"Estúpidos!", pensó enojado el Duque. Quería pasar desapercibido, no llamar la atención para así poder actuar con más libertad. ¡Pero esos malditos provincianos organizaban un recibimiento oficial! Había atracado de madrugada precisamente para evitar la pompa y los curiosos. Y, sin embargo, pese a la hora que era, toda la ciudad sabía de su llegada. Las inmediaciones del muelle estaban cercadas por una legión de ojos chismosos dispuestos a destripar con la mirada a los importantes extranjeros recién llegados.
La dársena donde atracaron estaba atestada. Esperaban al duque Argento las principales personalidades de la ciudad. Estaban presentes cuatro obesos magistrados escoltados por sus esclavos domésticos y algún que otro guardaespaldas. Eran los representantes del gobierno civil del municipio, así como de los aristócratas que aún vivían en Barcino. También estaban cinco sacerdotes cristianos, uno de ellos, también rechoncho como los magistrados, vestía con los hábitos de un obispo.

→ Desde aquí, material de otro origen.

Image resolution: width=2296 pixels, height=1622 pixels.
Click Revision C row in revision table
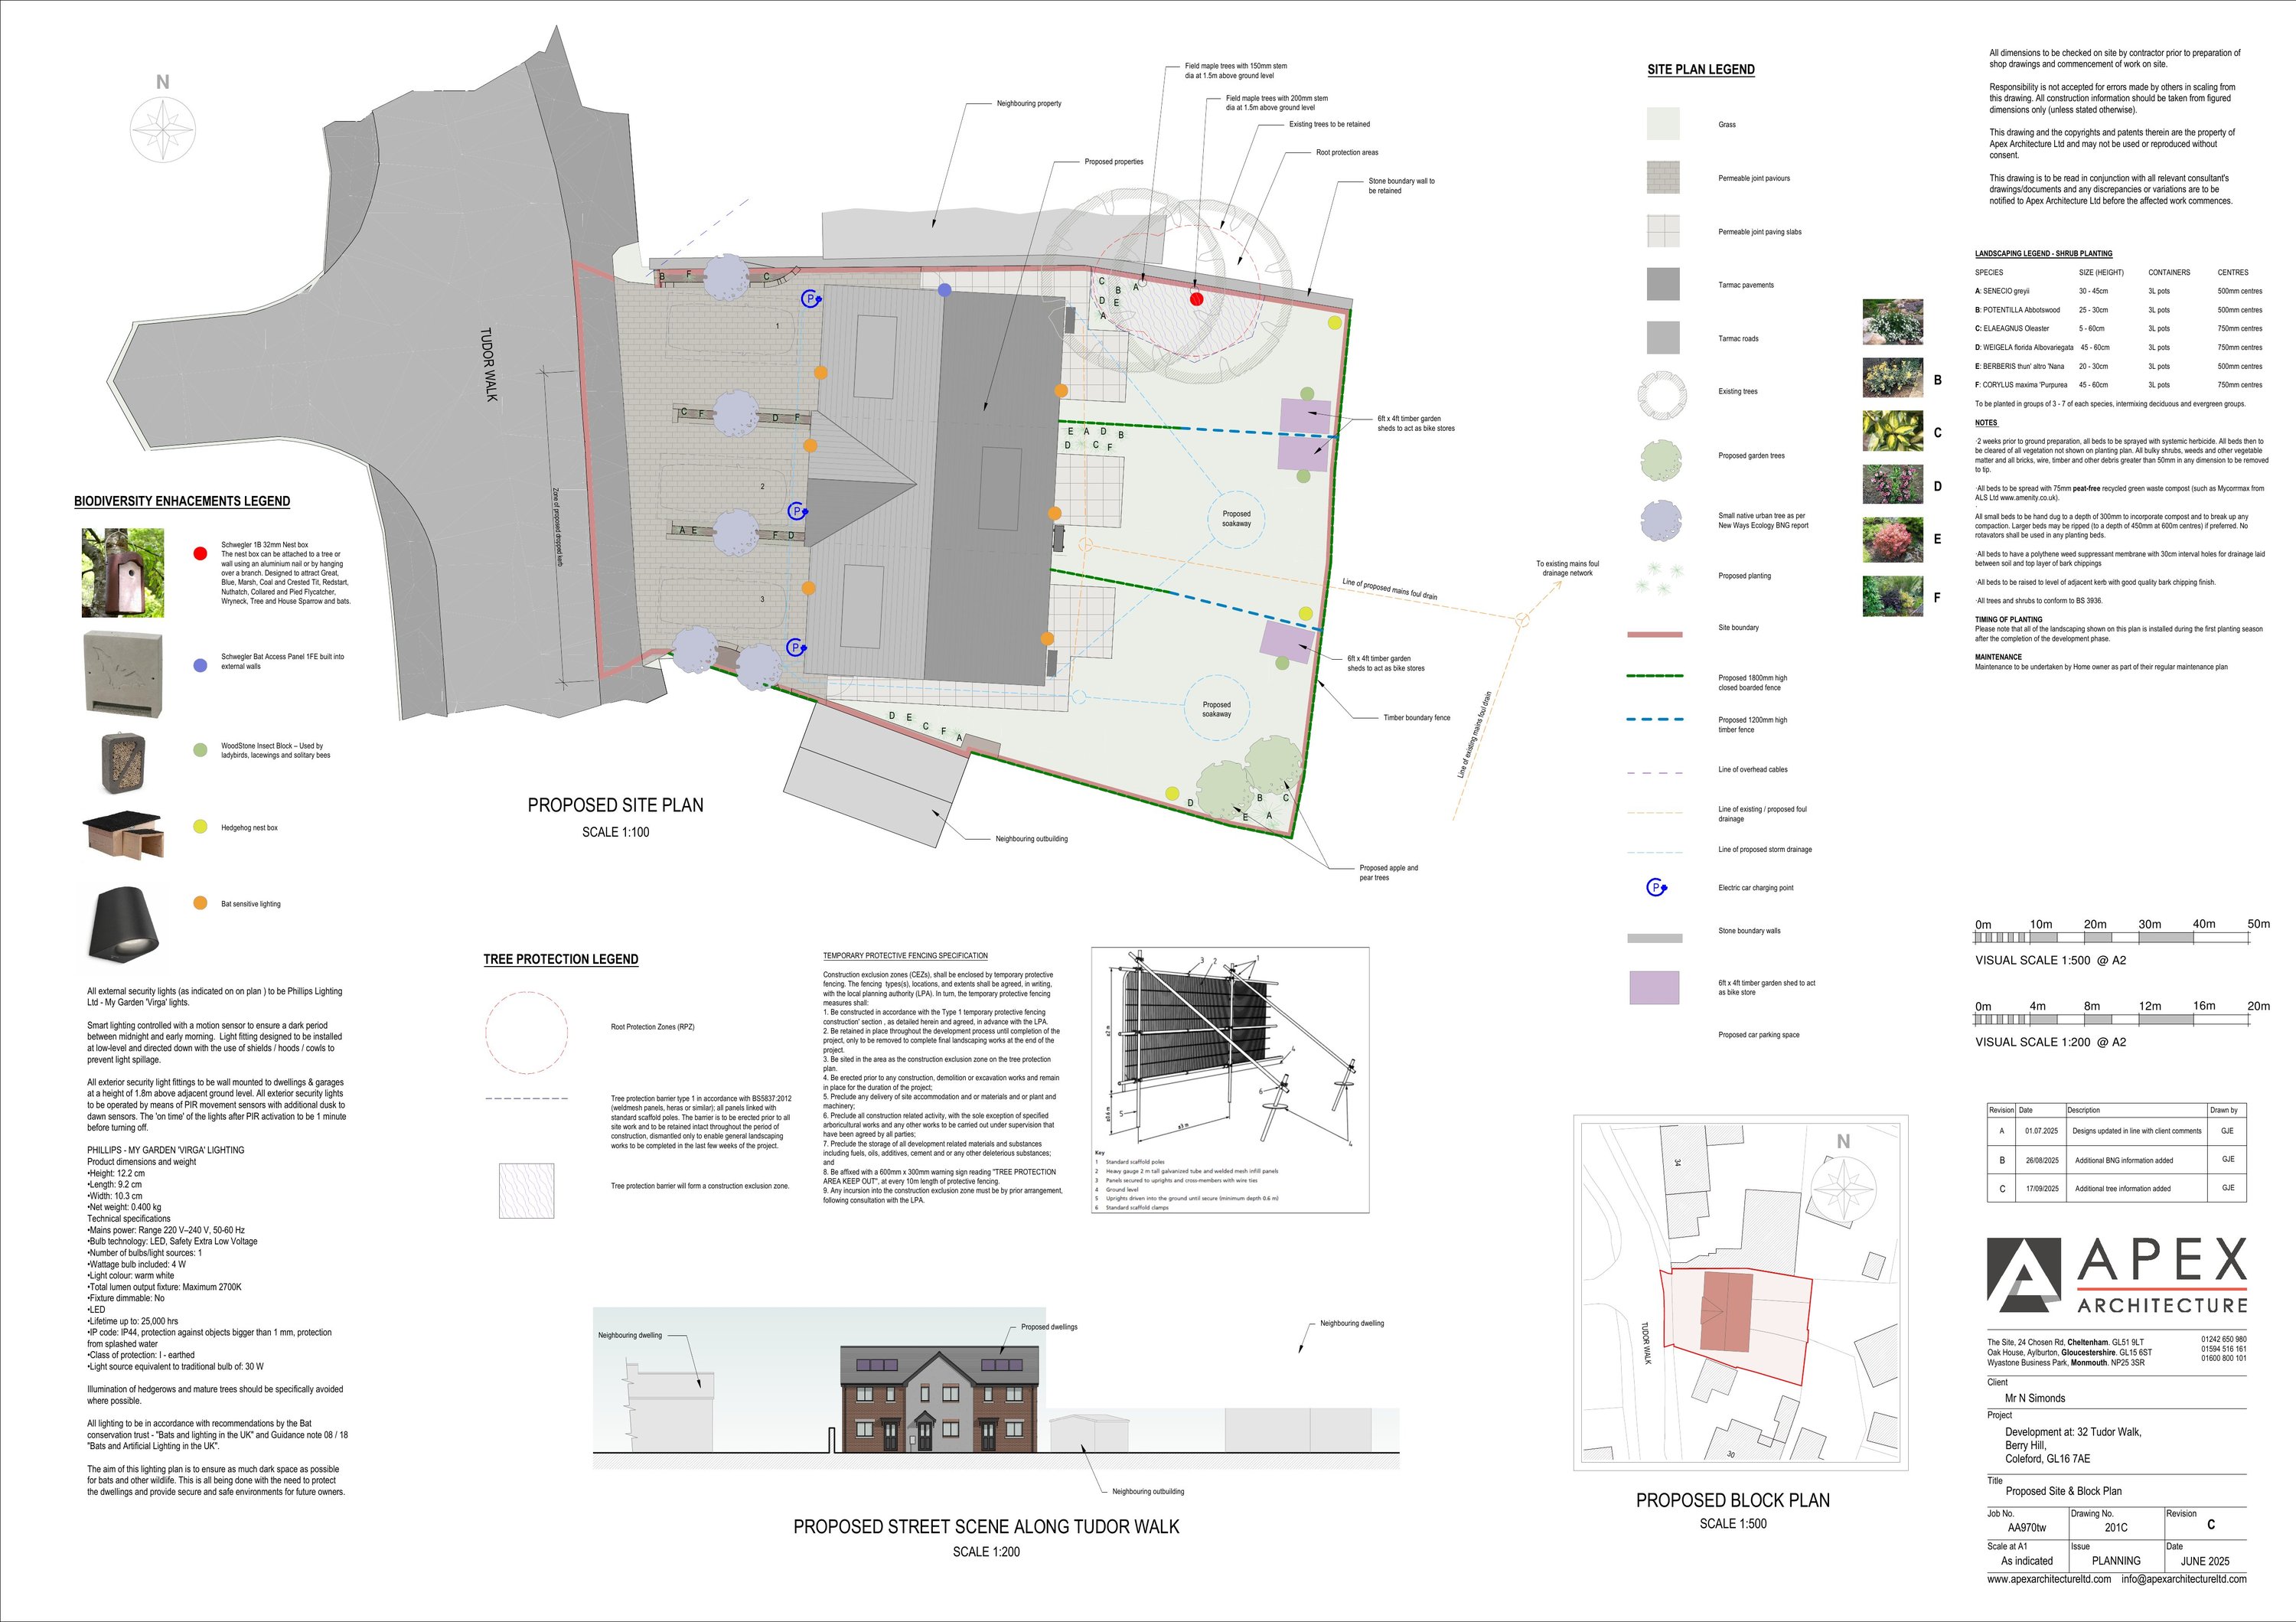point(2115,1188)
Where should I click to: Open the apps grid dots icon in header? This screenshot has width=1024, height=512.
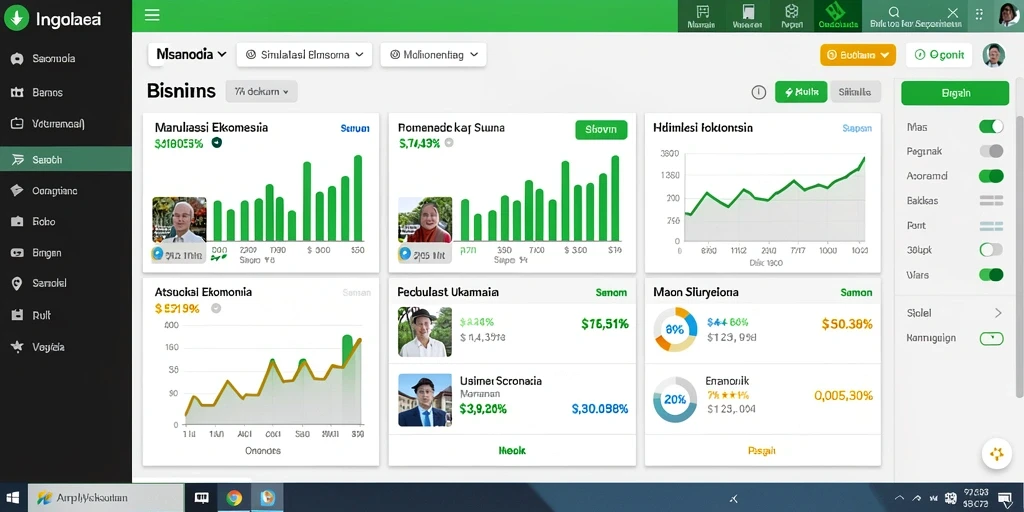(978, 14)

Un hecho nada simbólico llamó la atención de Argento: El máximo representante de Cristo en la ciudad, el obispo, se peleaba con uno de los magistrados, el máximo representante del emperador, disputando la primera línea en el recibimiento. Querían demostrar quién tenía la supremacía en el gobiernos de la ciudad. "¡Estúpidos!", volvió a pensar el Duque porque además, en un discreto segundo plano estaba el comandante de la guarnición. Era un individuo que, para ser soldado, desagradó a Argento por su flacidez y aparente falta de nervio militar. Argento se encogió de hombros, para sus adentros pensó que precisamente todo lo que estaba viendo reflejaba los grandes vicios que poco a poco hundían la República.

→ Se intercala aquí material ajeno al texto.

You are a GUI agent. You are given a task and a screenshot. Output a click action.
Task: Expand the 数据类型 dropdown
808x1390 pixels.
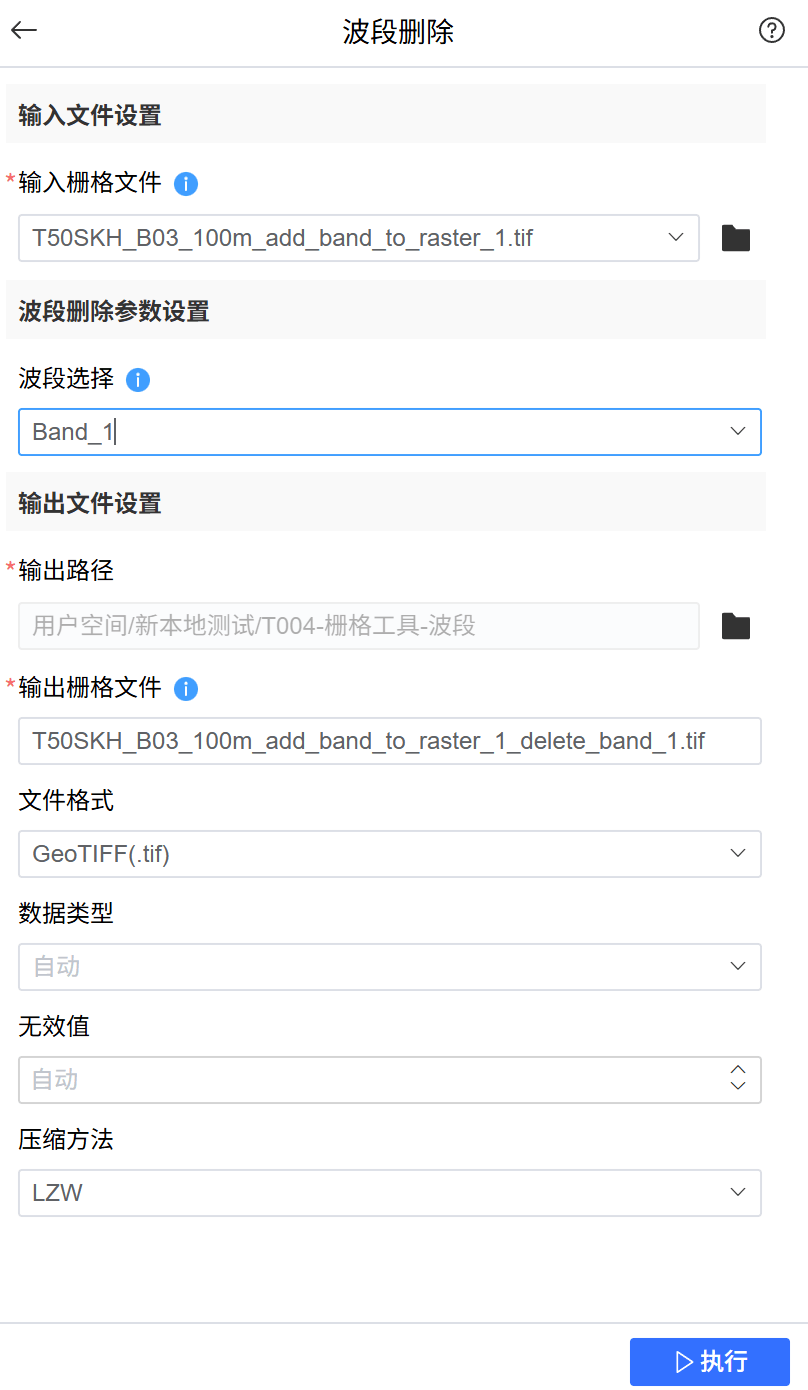[738, 966]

Por último, algo más apartados esperaban las dos figuras para el Duque eran más importantes: el comandante local de las tropas bárbaras federadas, un godo llamado Sigerico y el agente imperial Antíoco, experto espía y sicario. Con ellos dos sí quería verse y no con todos los demás.
Tuvo no obstante que seguir el protocolo, vestir su incomoda armadura de bronce de gala y el casco ceremonial con cresta de plumas, bajar del barco haciendo sonar ruidosas trompetas, saludar a los burócratas y pasar revista de los vigilantes de la ciudad que formaban expresamente para recibirle.

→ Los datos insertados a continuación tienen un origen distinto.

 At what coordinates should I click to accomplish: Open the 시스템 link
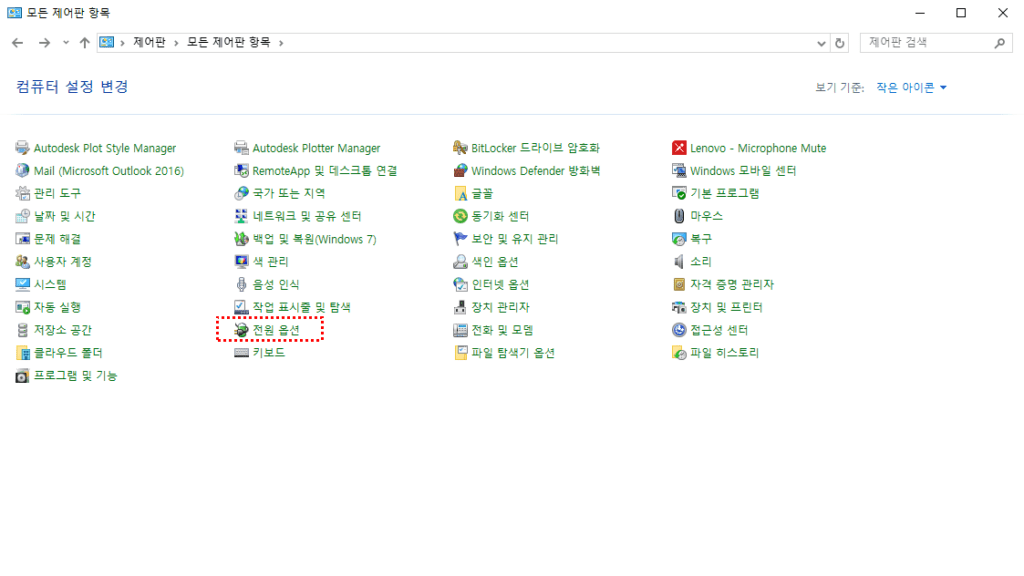(50, 285)
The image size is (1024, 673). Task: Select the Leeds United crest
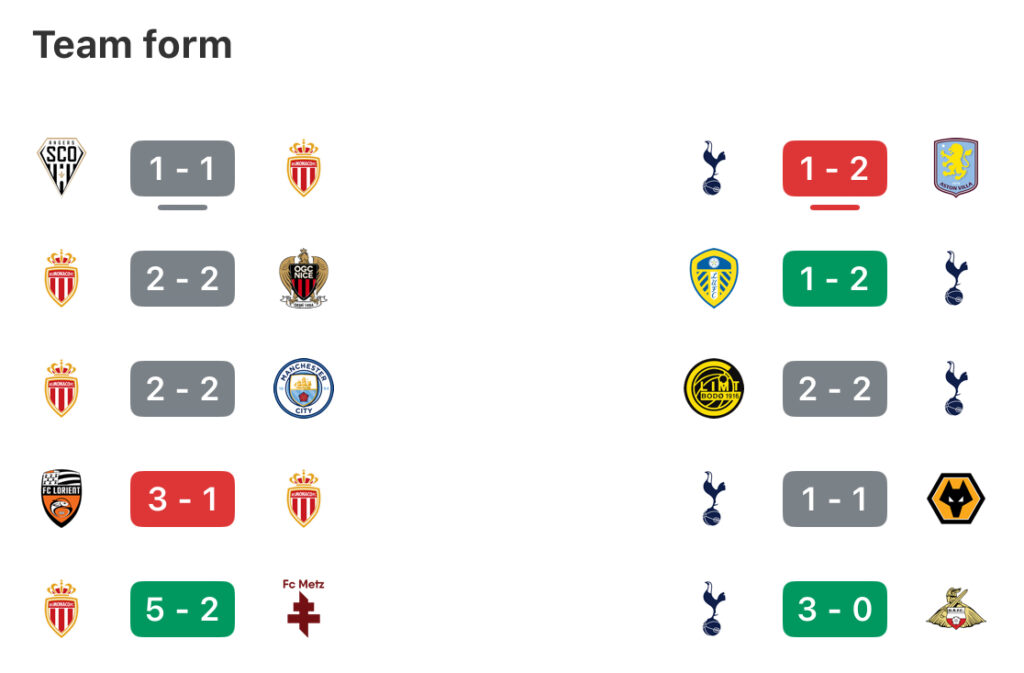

- El gobernador Félix y el obispo metropolitano no han podido venir desde Tarraco - trataba de disculparse uno de los magistrados-. No le esperábamos. ¡Todo ha sido tan precipitado!
Pero al Duque le traía sin cuidado lo que hiciera ese gobernador y el metropolitano. Lo que quería con urgencia era deshacerse de toda esa gente, ponerse cómodo y hablar urgentemente con Sigerico y Antíoco.